** START Extracted material **
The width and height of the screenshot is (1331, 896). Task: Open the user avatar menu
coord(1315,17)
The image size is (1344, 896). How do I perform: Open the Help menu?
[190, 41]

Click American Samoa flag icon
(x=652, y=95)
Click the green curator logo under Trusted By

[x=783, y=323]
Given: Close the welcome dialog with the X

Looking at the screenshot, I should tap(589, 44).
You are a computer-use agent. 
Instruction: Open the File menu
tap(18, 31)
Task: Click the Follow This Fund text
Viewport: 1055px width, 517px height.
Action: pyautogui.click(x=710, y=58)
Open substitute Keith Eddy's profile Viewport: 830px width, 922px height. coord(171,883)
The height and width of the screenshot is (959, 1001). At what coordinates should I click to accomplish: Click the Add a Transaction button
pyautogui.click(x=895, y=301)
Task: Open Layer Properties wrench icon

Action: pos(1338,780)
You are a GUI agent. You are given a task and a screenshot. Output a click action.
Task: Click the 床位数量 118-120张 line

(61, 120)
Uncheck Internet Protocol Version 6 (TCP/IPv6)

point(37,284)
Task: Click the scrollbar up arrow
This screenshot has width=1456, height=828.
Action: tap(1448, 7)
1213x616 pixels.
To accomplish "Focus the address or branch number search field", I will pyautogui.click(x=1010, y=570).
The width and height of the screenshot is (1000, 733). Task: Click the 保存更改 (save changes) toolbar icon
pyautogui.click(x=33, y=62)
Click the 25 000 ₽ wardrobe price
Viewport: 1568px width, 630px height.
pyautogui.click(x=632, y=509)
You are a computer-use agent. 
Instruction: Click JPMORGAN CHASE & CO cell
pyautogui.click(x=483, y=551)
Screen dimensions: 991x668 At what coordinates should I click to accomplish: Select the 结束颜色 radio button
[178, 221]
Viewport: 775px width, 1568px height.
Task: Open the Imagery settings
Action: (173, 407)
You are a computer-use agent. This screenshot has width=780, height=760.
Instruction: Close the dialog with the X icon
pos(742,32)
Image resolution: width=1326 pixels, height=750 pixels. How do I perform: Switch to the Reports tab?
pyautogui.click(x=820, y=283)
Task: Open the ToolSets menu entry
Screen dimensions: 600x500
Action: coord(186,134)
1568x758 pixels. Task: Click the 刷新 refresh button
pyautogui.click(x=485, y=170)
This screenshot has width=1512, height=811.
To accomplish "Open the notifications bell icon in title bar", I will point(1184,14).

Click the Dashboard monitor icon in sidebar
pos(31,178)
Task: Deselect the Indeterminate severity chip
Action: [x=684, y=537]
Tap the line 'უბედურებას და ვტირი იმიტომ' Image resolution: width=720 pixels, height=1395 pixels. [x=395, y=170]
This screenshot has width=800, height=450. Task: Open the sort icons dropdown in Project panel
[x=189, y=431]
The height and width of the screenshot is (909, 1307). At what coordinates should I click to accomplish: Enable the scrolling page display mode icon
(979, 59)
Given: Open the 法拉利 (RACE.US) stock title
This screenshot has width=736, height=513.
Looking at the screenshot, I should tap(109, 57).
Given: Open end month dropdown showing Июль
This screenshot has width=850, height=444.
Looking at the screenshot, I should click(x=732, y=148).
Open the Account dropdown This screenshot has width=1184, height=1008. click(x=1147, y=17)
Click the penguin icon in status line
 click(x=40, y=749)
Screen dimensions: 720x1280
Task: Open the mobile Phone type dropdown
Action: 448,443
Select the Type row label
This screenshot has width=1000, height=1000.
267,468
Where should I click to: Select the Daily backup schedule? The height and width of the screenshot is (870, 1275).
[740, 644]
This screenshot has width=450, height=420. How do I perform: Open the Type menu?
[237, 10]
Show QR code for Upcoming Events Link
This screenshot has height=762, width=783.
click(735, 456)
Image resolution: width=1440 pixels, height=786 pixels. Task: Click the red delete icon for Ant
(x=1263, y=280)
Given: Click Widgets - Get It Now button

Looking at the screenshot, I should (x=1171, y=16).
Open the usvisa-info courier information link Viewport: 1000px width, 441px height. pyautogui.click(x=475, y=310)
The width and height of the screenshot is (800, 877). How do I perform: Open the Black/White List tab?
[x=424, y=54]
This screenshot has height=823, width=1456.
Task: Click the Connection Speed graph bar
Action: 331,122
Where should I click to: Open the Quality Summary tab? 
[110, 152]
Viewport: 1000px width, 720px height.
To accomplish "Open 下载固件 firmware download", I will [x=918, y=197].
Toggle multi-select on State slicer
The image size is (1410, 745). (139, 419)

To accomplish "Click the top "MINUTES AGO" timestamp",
** END Extracted material **
Problem to work on: Repeat every one of the lines above word for word, without changing or leaving out anything.

Task solution:
The width and height of the screenshot is (1331, 896). Task: Open the user avatar menu
coord(1315,17)
The image size is (1344, 896). How do I perform: Open the Help menu?
[190, 41]

Click American Samoa flag icon
(x=652, y=95)
Click the green curator logo under Trusted By

[x=783, y=323]
Given: Close the welcome dialog with the X

Looking at the screenshot, I should tap(589, 44).
You are a computer-use agent. 
Instruction: Open the File menu
tap(18, 31)
Task: Click the Follow This Fund text
Viewport: 1055px width, 517px height.
Action: pyautogui.click(x=710, y=58)
Open substitute Keith Eddy's profile Viewport: 830px width, 922px height. coord(171,883)
The height and width of the screenshot is (959, 1001). At what coordinates should I click to accomplish: Click the Add a Transaction button
pyautogui.click(x=895, y=301)
Task: Open Layer Properties wrench icon

Action: pos(1338,780)
You are a GUI agent. You are given a task and a screenshot. Output a click action.
Task: Click the 床位数量 118-120张 line

(61, 120)
Uncheck Internet Protocol Version 6 (TCP/IPv6)

point(37,284)
Task: Click the scrollbar up arrow
This screenshot has width=1456, height=828.
Action: tap(1448, 7)
1213x616 pixels.
To accomplish "Focus the address or branch number search field", I will pyautogui.click(x=1010, y=570).
The width and height of the screenshot is (1000, 733). Task: Click the 保存更改 (save changes) toolbar icon
pyautogui.click(x=33, y=62)
Click the 25 000 ₽ wardrobe price
Viewport: 1568px width, 630px height.
pyautogui.click(x=632, y=509)
You are a computer-use agent. 
Instruction: Click JPMORGAN CHASE & CO cell
pyautogui.click(x=483, y=551)
Screen dimensions: 991x668 At what coordinates should I click to accomplish: Select the 结束颜色 radio button
[178, 221]
Viewport: 775px width, 1568px height.
Task: Open the Imagery settings
Action: (173, 407)
You are a computer-use agent. This screenshot has width=780, height=760.
Instruction: Close the dialog with the X icon
pos(742,32)
Image resolution: width=1326 pixels, height=750 pixels. How do I perform: Switch to the Reports tab?
pyautogui.click(x=820, y=283)
Task: Open the ToolSets menu entry
Screen dimensions: 600x500
Action: coord(186,134)
1568x758 pixels. Task: Click the 刷新 refresh button
pyautogui.click(x=485, y=170)
This screenshot has width=1512, height=811.
To accomplish "Open the notifications bell icon in title bar", I will point(1184,14).

Click the Dashboard monitor icon in sidebar
pos(31,178)
Task: Deselect the Indeterminate severity chip
Action: [x=684, y=537]
Tap the line 'უბედურებას და ვტირი იმიტომ' Image resolution: width=720 pixels, height=1395 pixels. [x=395, y=170]
This screenshot has width=800, height=450. Task: Open the sort icons dropdown in Project panel
[x=189, y=431]
The height and width of the screenshot is (909, 1307). At what coordinates should I click to accomplish: Enable the scrolling page display mode icon
(979, 59)
Given: Open the 法拉利 (RACE.US) stock title
This screenshot has width=736, height=513.
Looking at the screenshot, I should tap(109, 57).
Given: Open end month dropdown showing Июль
This screenshot has width=850, height=444.
Looking at the screenshot, I should click(x=732, y=148).
Open the Account dropdown This screenshot has width=1184, height=1008. click(x=1147, y=17)
Click the penguin icon in status line
 click(x=40, y=749)
Screen dimensions: 720x1280
Task: Open the mobile Phone type dropdown
Action: 448,443
Select the Type row label
This screenshot has width=1000, height=1000.
267,468
Where should I click to: Select the Daily backup schedule? The height and width of the screenshot is (870, 1275).
[740, 644]
This screenshot has width=450, height=420. How do I perform: Open the Type menu?
[237, 10]
Show QR code for Upcoming Events Link
This screenshot has height=762, width=783.
click(735, 456)
Image resolution: width=1440 pixels, height=786 pixels. Task: Click the red delete icon for Ant
(x=1263, y=280)
Given: Click Widgets - Get It Now button

Looking at the screenshot, I should (x=1171, y=16).
Open the usvisa-info courier information link Viewport: 1000px width, 441px height. pyautogui.click(x=475, y=310)
The width and height of the screenshot is (800, 877). How do I perform: Open the Black/White List tab?
[x=424, y=54]
This screenshot has height=823, width=1456.
Task: Click the Connection Speed graph bar
Action: 331,122
Where should I click to: Open the Quality Summary tab? 
[110, 152]
Viewport: 1000px width, 720px height.
To accomplish "Open 下载固件 firmware download", I will [x=918, y=197].
Toggle multi-select on State slicer
The image size is (1410, 745). (139, 419)

To accomplish "Click the top "MINUTES AGO" timestamp",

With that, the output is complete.